We advocate a dialogical approach to tradition, which can reduce fears of “denying” the past: following Gadamer, tradition is continually handed over through interpretation, and works remain unfinished, constantly remade (Smith and Peters, 2024). The future lies neither in an “idyllic past” nor in uncritical technophilia, but in building on inherited practices while responding to present needs. In this regard, we advocate giving classical musicians greater permission to take risks and pursue unconventional approaches, supporting sustainability, performer fulfillment, and cultivating wider audiences. Audience-impact research could further shift attention from “dead composers” to living listeners and communities; a global manifesto likewise frames norm-challenging as integral to wellbeing (Matei et al., in review).2 This is not innovation-as-neoliberal productivity, nor a claim that musicking sits outside ideology (Osborne, 2003). Rather, following Green (2003), interrogating ideology clarifies which values are privileged and with what effects, without collapsing into relativism. Freedom involves moving between identifications (Ayerst, 2021; after Balibar, 2015), and ideologies can be evaluated, with some better than others. Because education regulates practice and opportunity, creative approaches should be treated as equal options, not marginal “labs” (Leech-Wilkinson, 2020). Without explicit debate, critical thinking stalls: boundaries matter, but where we draw them, and why, must be argued.

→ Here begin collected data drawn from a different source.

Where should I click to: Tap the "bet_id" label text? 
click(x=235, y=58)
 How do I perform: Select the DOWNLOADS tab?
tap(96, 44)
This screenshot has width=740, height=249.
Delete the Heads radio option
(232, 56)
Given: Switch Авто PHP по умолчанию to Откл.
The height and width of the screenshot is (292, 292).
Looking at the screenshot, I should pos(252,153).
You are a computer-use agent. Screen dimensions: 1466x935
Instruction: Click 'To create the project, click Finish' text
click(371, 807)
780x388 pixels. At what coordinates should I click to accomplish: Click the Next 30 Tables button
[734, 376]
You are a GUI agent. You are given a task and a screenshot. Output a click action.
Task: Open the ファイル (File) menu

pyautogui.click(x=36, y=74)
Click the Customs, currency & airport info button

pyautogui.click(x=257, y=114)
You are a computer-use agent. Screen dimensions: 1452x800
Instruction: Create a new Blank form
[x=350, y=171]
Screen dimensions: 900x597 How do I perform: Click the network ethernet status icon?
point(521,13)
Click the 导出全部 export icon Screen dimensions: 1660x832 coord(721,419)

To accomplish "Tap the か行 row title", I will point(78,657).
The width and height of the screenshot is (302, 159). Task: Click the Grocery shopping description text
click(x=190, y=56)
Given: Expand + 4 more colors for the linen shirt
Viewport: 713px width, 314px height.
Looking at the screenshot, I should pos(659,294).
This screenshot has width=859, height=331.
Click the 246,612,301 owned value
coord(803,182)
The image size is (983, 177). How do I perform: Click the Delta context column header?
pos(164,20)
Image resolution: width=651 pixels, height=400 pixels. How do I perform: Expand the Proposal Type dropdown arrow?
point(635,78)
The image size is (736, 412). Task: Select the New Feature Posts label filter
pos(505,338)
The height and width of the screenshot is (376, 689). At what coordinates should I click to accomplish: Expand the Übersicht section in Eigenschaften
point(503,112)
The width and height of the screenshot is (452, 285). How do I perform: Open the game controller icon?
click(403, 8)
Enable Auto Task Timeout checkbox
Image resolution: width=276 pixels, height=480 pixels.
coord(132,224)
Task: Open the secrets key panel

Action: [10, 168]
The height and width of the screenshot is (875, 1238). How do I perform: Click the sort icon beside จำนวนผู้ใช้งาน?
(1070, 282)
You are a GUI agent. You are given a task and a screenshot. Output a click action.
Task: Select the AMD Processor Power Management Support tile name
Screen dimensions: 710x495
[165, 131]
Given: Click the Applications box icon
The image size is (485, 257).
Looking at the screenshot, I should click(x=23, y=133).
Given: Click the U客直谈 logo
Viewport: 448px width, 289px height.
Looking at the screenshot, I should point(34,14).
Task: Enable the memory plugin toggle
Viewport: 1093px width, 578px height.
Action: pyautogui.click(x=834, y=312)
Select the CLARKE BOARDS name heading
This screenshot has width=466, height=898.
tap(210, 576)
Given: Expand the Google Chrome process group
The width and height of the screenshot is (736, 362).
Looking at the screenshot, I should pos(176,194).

We acknowledge music's subjectivity and treat non-historical rationales and atypical approaches as equally legitimate, acknowledging that paradigmatic change can reimagine rather than dilute excellence and rigor. There is greater risk in refusing ideological scrutiny and thereby foreclosing the possibility of better, more relevant norms. As Campbell et al.'s manifesto argues,
“if Bach, Beethoven, Mozart, Schumann, and Liszt were alive today, their musical lives would more likely resemble today's creative jazz artists (and other improvisers-composers/performers) than the interpretive performance specialists whose repertory was created in and for another time and place” (Campbell et al., 2016, pp. 1–2).